Gross Statutory Revenues dropped to N321.996 billion in October, N47.144 billion lower than September levels and N191.697 billion below budget estimates. The revenue challenge was further worsened by a decline of over N44 billion in non-oil revenue collection, the Federal Account Allocation and Committee indicated in a communiqué , after sharing N389.936 billion for the three tiers of government last month.

The country’s tax system is not only burgeoned by low compliance by those already captured in the tax net, but tax base is really small, as government still struggles to figure out the actual number of the huge population that is eligible to pay taxes and even the exact amount they ought to be paying.
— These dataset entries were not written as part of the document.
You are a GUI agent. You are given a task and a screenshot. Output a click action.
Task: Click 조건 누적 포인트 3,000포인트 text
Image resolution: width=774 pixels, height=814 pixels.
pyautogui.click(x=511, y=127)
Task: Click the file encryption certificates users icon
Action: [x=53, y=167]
Lagos, Nigeria’s commercial centre and the highest generator of taxes for instance, currently has about  four million people in its tax net, but the government there claims that tax paying adults should be up to eight million plus.

Former president Jonathan, who three years ago, engaged the services of McKinsey & Co. had hoped government could ramp up that initiative to contribute an extra N160 billion in tax receipts and an aggregate of about N460 billion over and above the 2014 levels in the 2015-2017 period.

McKinsey diagnostics, in 2012, showed that 75 percent of “registered” firms in Nigeria were not in the tax system and 65 percent of registered tax payers did not file their returns in two years.

It was estimated that tax leakages due to unpaid real estate rentals in Nigeria amounted to about US$250 million per annum at the time.

75 percent of the Micro, Small and Medium Enterprises (MSMEs) were not yet in the nation’s tax system, while up to 35 percent of companies operating under the Pioneer Status Incentives abuse their tax exempt status.

Opeyemi Agbaje, Chief Executive Officer, Advisory Services, affirms that the number of captured tax payers is quite small, relative to the population.

“The government strategy should be expanding the number of tax payers rather than trying to increase collection from the existing payers.”